▸ Selected text:
+++
The U.S. Sixth Circuit Court of Appeals, whose decisions are binding in Michigan, recently ruled in favor of the parents of a special education student who privately placed the student and sought reimbursement from the public school. L.H. v Hamilton Co Dep’t of Ed, Nos. 17-5989/18-5086 (CA 6, August 20, 2018).
L.H. is a 13-year-old student with Down syndrome. He was educated in the general education classroom through second grade, receiving “pull-out” and “push-in” services with a special education teacher, occupational therapy, speech services, and a full-time aide. At his parents’ insistence, L.H.’s goals were closely tied to the general education curriculum. L.H. struggled, making minimal progress on his goals. The IEP team reconvened and placed L.H. in a center-based program for third grade. L.H.’s parents rejected the IEP, enrolled him in a private Montessori school, and sued the district for reimbursement of the private school costs.
+++
▸ Work request A:
In the text on the Sixth Circuit ruling, which program did the IEP team place L.H. in for third grade?
▸ Work request B:
Condense the paragraph of the text on the Sixth Circuit ruling that begins "L.H. is a 13-year-old student" into a shorter version that keeps its main facts.
+++
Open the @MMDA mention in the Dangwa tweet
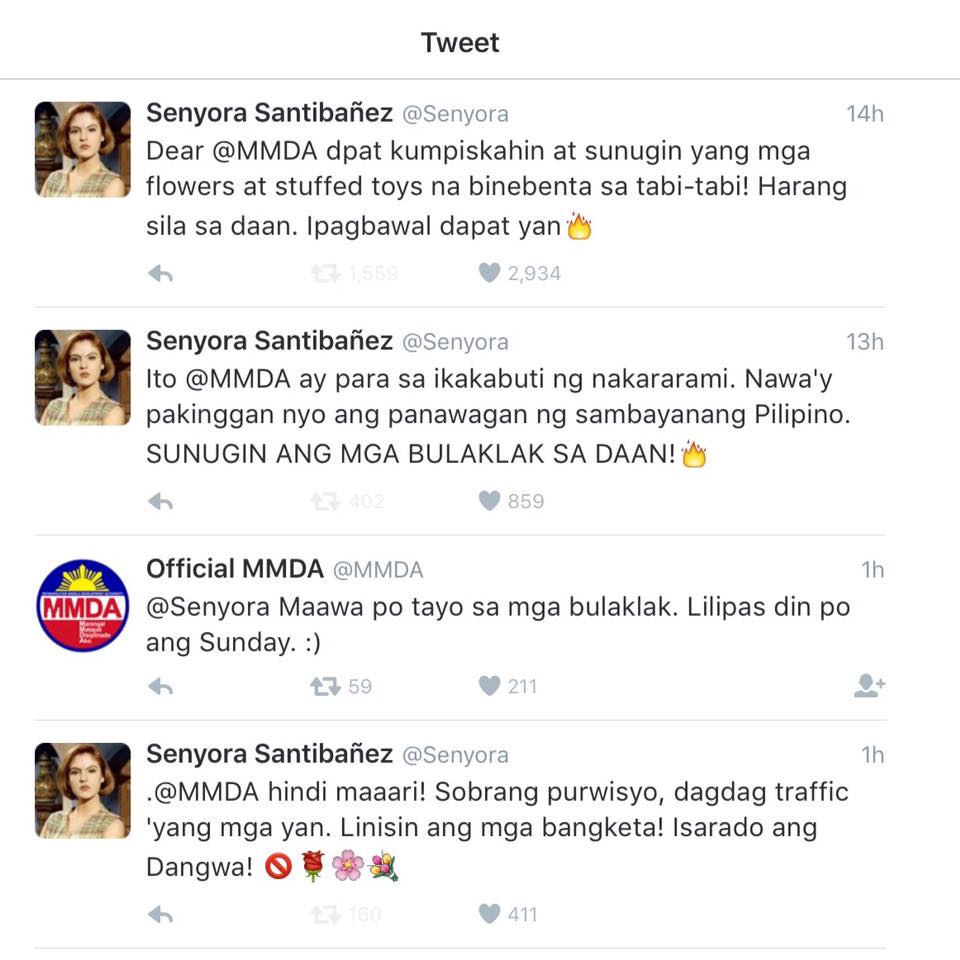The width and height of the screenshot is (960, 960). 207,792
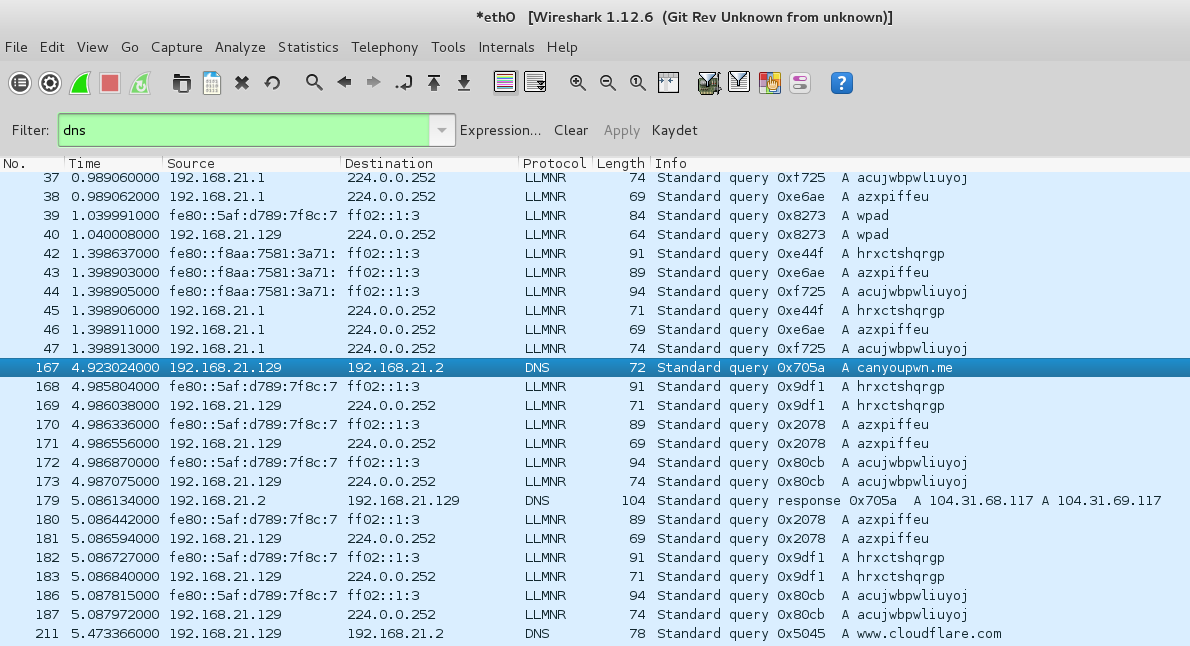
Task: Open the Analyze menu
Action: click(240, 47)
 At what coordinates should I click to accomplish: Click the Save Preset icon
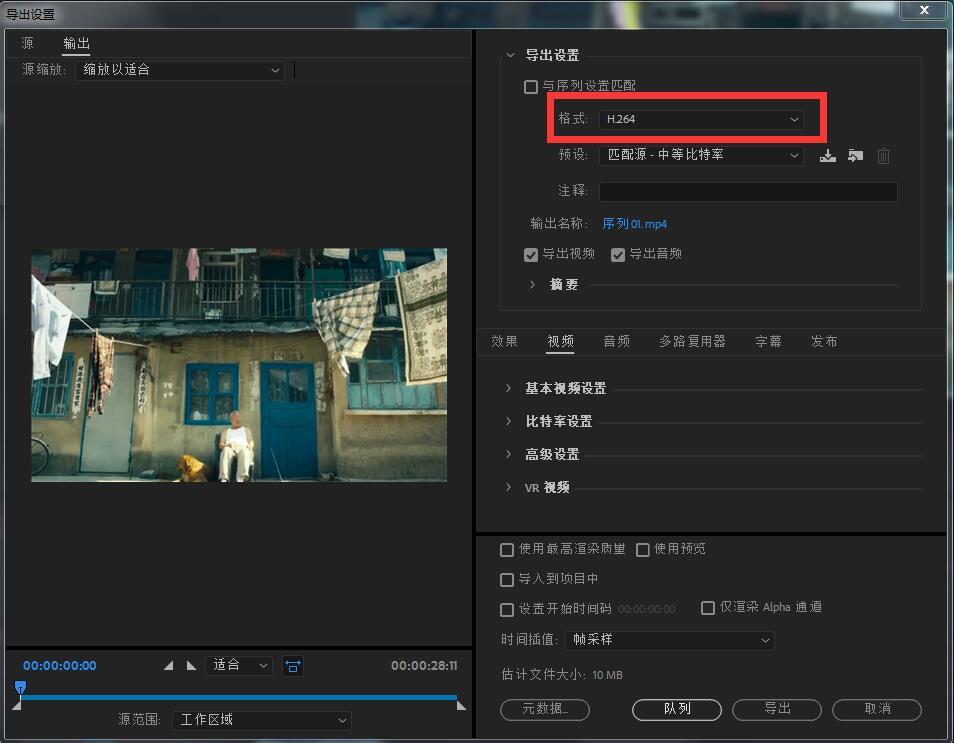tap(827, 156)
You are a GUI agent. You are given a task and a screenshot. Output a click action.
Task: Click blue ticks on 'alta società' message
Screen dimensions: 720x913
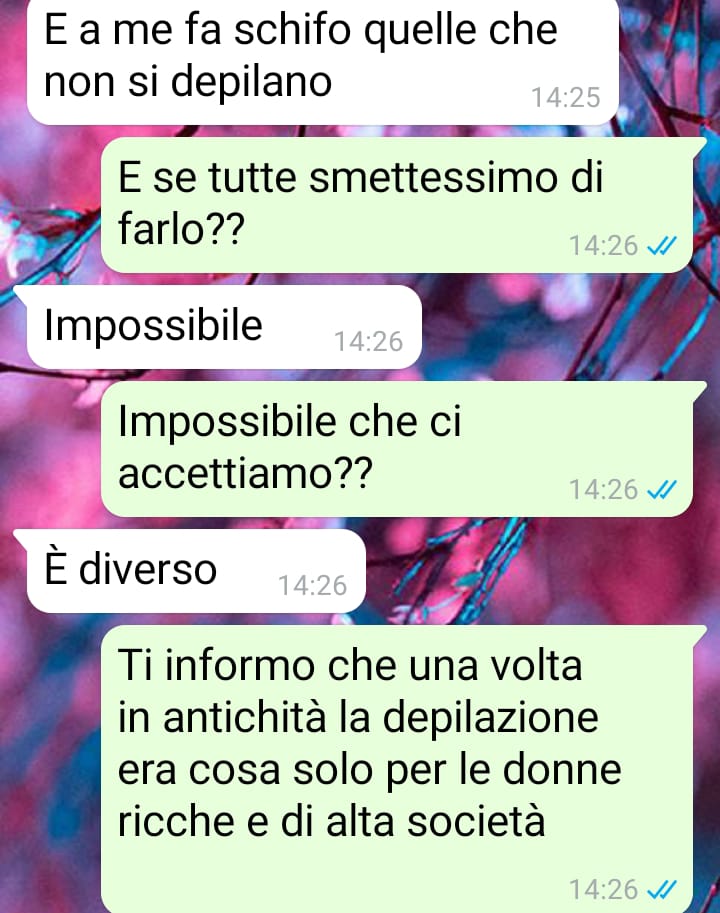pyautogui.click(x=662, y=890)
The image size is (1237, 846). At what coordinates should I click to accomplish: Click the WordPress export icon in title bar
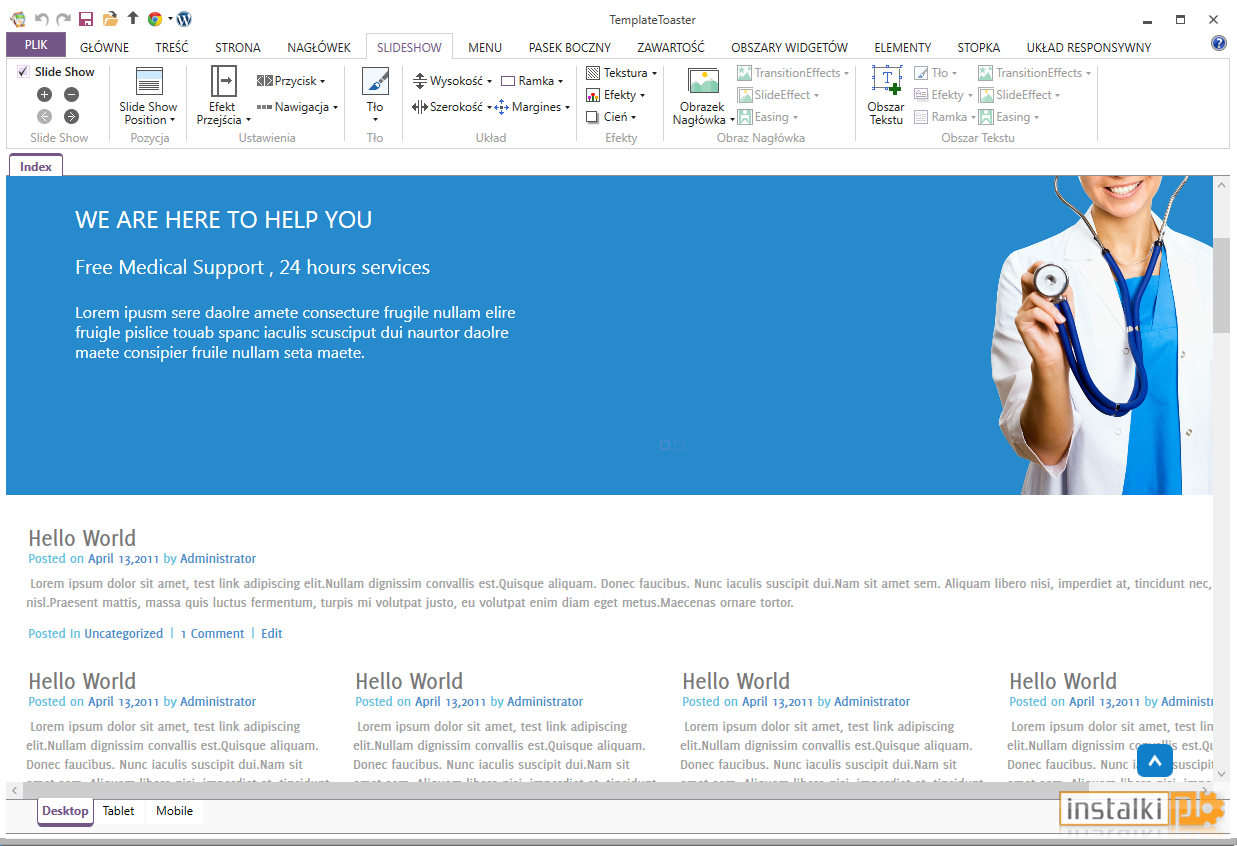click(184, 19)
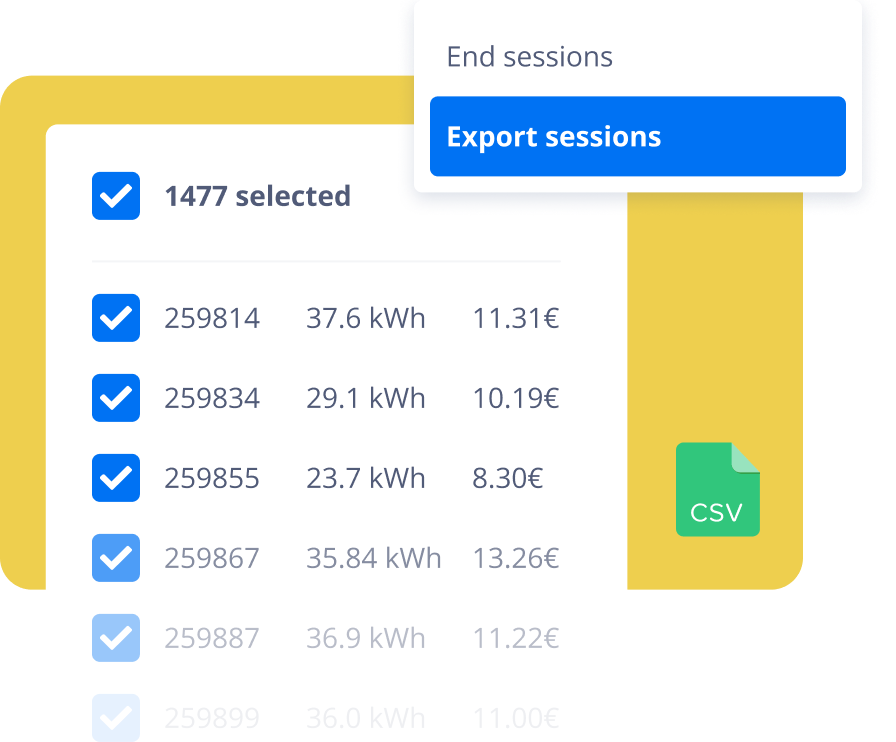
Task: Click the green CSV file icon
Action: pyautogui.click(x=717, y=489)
+++
▸ Solution A:
A center-based program.

▸ Solution B:
L.H., a 13-year-old with Down syndrome, attended general education classes through second grade with special education, therapy, speech services, and a full-time aide. At his parents' insistence, his goals were closely tied to the general curriculum, but he made minimal progress. The IEP team then placed him in a center-based program for third grade. His parents rejected that IEP, enrolled him in a private Montessori school, and sued the district to recover the private school costs.